[Problem]: Copy the following entries word for word, line by line.

[Record excerpts]:
══════

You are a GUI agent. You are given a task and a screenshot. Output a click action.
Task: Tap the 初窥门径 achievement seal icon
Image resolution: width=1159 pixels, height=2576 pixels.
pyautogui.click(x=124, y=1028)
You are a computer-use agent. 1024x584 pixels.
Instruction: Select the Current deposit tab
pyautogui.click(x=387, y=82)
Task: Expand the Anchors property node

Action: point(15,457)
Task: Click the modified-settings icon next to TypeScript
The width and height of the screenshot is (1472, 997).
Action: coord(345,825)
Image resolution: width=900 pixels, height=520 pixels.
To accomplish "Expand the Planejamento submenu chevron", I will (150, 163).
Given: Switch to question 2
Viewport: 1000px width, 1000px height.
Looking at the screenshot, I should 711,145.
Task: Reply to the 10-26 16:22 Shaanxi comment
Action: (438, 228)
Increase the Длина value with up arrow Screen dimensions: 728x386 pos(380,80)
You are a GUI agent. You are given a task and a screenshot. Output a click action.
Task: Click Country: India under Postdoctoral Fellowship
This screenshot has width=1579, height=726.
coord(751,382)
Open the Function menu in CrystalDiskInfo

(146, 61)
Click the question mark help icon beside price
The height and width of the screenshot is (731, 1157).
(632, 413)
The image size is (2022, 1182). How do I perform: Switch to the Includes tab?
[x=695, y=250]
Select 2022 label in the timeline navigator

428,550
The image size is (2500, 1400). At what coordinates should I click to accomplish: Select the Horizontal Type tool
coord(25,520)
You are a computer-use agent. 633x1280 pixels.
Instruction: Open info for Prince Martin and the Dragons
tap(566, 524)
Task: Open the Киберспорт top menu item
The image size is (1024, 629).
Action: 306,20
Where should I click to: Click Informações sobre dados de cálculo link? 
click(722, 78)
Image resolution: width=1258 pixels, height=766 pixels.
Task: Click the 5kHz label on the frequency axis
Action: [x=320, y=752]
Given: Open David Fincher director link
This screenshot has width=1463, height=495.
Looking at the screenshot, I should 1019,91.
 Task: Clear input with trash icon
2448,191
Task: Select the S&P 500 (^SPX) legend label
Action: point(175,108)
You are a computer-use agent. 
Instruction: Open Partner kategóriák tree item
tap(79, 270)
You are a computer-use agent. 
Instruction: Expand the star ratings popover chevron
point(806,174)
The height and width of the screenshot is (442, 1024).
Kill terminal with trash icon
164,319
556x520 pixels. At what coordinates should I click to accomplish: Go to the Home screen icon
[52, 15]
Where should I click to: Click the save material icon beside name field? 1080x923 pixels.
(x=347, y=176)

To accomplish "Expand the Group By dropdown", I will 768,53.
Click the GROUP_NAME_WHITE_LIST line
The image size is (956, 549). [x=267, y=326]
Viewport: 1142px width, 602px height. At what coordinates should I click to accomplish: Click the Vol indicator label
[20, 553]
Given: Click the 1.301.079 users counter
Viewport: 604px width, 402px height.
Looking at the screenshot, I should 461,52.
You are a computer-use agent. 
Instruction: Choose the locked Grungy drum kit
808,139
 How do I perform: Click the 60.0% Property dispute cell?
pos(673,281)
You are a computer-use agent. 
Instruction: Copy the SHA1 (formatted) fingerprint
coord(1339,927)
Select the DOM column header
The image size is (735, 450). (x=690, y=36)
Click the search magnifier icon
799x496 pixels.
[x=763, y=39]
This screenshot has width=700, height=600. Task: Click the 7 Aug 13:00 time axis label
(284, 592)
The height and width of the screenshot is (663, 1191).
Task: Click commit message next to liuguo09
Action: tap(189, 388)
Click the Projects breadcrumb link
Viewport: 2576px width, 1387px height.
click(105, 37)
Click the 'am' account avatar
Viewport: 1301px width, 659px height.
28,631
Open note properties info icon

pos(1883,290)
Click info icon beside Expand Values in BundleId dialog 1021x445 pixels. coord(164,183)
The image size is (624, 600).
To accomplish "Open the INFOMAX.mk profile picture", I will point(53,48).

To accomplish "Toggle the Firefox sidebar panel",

══════

[Answer for this exercise]:
You are a GUI agent. You are given a task and a screenshot. Output a click action.
Task: Tap the 初窥门径 achievement seal icon
Image resolution: width=1159 pixels, height=2576 pixels.
pyautogui.click(x=124, y=1028)
You are a computer-use agent. 1024x584 pixels.
Instruction: Select the Current deposit tab
pyautogui.click(x=387, y=82)
Task: Expand the Anchors property node

Action: point(15,457)
Task: Click the modified-settings icon next to TypeScript
The width and height of the screenshot is (1472, 997).
Action: coord(345,825)
Image resolution: width=900 pixels, height=520 pixels.
To accomplish "Expand the Planejamento submenu chevron", I will (150, 163).
Given: Switch to question 2
Viewport: 1000px width, 1000px height.
Looking at the screenshot, I should 711,145.
Task: Reply to the 10-26 16:22 Shaanxi comment
Action: (438, 228)
Increase the Длина value with up arrow Screen dimensions: 728x386 pos(380,80)
You are a GUI agent. You are given a task and a screenshot. Output a click action.
Task: Click Country: India under Postdoctoral Fellowship
This screenshot has width=1579, height=726.
coord(751,382)
Open the Function menu in CrystalDiskInfo

(146, 61)
Click the question mark help icon beside price
The height and width of the screenshot is (731, 1157).
(632, 413)
The image size is (2022, 1182). How do I perform: Switch to the Includes tab?
[x=695, y=250]
Select 2022 label in the timeline navigator

428,550
The image size is (2500, 1400). At what coordinates should I click to accomplish: Select the Horizontal Type tool
coord(25,520)
You are a computer-use agent. 633x1280 pixels.
Instruction: Open info for Prince Martin and the Dragons
tap(566, 524)
Task: Open the Киберспорт top menu item
The image size is (1024, 629).
Action: 306,20
Where should I click to: Click Informações sobre dados de cálculo link? 
click(722, 78)
Image resolution: width=1258 pixels, height=766 pixels.
Task: Click the 5kHz label on the frequency axis
Action: [x=320, y=752]
Given: Open David Fincher director link
This screenshot has width=1463, height=495.
Looking at the screenshot, I should 1019,91.
 Task: Clear input with trash icon
2448,191
Task: Select the S&P 500 (^SPX) legend label
Action: point(175,108)
You are a computer-use agent. 
Instruction: Open Partner kategóriák tree item
tap(79, 270)
You are a computer-use agent. 
Instruction: Expand the star ratings popover chevron
point(806,174)
The height and width of the screenshot is (442, 1024).
Kill terminal with trash icon
164,319
556x520 pixels. At what coordinates should I click to accomplish: Go to the Home screen icon
[52, 15]
Where should I click to: Click the save material icon beside name field? 1080x923 pixels.
(x=347, y=176)

To accomplish "Expand the Group By dropdown", I will 768,53.
Click the GROUP_NAME_WHITE_LIST line
The image size is (956, 549). [x=267, y=326]
Viewport: 1142px width, 602px height. At what coordinates should I click to accomplish: Click the Vol indicator label
[20, 553]
Given: Click the 1.301.079 users counter
Viewport: 604px width, 402px height.
Looking at the screenshot, I should 461,52.
You are a computer-use agent. 
Instruction: Choose the locked Grungy drum kit
808,139
 How do I perform: Click the 60.0% Property dispute cell?
pos(673,281)
You are a computer-use agent. 
Instruction: Copy the SHA1 (formatted) fingerprint
coord(1339,927)
Select the DOM column header
The image size is (735, 450). (x=690, y=36)
Click the search magnifier icon
799x496 pixels.
[x=763, y=39]
This screenshot has width=700, height=600. Task: Click the 7 Aug 13:00 time axis label
(284, 592)
The height and width of the screenshot is (663, 1191).
Task: Click commit message next to liuguo09
Action: tap(189, 388)
Click the Projects breadcrumb link
Viewport: 2576px width, 1387px height.
click(105, 37)
Click the 'am' account avatar
Viewport: 1301px width, 659px height.
28,631
Open note properties info icon

pos(1883,290)
Click info icon beside Expand Values in BundleId dialog 1021x445 pixels. coord(164,183)
The image size is (624, 600).
To accomplish "Open the INFOMAX.mk profile picture", I will point(53,48).

To accomplish "Toggle the Firefox sidebar panel",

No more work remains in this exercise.